WHAT IS NEEDED ▸
Work out how many lines in the data below contain the string "Annual", and reply with that figure alone.

[Stored records]
=== Begin Enclosure ===
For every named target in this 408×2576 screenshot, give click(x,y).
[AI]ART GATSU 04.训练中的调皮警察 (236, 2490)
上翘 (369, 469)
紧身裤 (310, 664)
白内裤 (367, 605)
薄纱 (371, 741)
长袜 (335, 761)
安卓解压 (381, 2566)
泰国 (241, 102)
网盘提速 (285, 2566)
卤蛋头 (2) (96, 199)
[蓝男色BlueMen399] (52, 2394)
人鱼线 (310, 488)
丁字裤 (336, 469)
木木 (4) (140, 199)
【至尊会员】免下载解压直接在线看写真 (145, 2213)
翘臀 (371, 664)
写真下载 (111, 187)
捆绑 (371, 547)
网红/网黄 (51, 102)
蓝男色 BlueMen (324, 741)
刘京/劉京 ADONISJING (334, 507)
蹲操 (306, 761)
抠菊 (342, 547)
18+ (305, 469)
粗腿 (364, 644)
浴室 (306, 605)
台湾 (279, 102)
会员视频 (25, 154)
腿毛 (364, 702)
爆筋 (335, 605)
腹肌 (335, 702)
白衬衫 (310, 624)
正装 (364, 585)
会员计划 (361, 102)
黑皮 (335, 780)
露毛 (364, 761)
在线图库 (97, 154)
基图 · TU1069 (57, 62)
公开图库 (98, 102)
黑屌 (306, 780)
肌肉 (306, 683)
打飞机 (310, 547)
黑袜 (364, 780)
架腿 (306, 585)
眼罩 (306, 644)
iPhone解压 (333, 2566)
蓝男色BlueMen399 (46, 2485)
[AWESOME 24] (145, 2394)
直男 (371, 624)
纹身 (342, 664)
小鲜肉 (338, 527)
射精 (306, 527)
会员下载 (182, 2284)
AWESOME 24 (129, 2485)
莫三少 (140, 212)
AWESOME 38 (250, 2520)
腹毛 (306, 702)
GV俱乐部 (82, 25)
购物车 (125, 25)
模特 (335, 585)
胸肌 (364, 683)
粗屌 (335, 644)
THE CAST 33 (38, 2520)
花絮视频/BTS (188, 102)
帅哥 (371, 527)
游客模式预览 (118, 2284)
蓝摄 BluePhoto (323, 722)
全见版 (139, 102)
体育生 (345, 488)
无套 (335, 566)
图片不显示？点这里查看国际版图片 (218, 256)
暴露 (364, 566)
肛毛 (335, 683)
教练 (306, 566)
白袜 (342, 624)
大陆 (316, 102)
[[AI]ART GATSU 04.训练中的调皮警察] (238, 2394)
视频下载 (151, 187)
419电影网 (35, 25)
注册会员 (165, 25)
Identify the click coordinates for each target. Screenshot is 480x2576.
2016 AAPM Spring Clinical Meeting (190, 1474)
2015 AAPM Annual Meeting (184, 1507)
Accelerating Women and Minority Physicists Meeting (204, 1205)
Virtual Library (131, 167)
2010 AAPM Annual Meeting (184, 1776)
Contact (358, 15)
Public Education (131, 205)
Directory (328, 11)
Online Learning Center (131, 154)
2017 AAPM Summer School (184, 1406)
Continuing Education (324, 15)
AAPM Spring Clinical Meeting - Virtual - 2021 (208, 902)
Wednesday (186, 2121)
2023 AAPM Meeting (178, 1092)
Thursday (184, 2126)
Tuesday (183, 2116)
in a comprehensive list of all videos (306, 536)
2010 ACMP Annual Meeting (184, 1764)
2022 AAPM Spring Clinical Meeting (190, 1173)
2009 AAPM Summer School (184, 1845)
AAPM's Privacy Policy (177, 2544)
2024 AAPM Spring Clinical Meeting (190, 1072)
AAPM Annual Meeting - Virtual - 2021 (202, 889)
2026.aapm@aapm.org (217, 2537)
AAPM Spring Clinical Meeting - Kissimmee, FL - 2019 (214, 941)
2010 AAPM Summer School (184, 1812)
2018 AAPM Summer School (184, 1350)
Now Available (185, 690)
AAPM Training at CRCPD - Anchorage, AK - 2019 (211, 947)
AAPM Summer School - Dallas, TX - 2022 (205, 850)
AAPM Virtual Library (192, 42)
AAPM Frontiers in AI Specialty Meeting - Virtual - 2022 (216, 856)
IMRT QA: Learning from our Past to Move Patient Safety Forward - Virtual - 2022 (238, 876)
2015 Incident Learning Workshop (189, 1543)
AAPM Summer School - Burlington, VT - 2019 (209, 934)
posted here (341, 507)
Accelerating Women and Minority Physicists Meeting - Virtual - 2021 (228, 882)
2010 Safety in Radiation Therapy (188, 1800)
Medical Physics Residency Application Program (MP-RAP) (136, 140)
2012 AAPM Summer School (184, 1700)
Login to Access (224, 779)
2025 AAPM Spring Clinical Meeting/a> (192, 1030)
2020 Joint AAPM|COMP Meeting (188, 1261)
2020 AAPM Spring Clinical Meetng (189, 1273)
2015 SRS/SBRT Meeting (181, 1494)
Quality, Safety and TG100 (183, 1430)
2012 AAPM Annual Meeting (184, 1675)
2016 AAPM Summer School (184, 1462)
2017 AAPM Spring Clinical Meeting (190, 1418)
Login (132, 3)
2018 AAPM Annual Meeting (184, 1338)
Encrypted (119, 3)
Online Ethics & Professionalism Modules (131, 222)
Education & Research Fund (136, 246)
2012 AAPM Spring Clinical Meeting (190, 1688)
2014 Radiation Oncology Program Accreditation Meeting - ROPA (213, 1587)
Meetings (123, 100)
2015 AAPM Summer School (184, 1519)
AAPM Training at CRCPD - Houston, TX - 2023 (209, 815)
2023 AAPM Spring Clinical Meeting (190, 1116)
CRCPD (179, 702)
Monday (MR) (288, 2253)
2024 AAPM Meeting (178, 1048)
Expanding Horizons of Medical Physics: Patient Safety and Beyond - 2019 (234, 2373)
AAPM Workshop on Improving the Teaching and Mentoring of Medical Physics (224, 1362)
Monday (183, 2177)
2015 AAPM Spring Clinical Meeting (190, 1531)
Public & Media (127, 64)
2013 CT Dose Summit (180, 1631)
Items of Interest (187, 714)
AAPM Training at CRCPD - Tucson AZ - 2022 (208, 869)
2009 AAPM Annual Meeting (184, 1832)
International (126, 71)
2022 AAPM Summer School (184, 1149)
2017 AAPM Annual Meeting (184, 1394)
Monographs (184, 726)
=== End Enclosure ===
FINISHED TASK ▸
8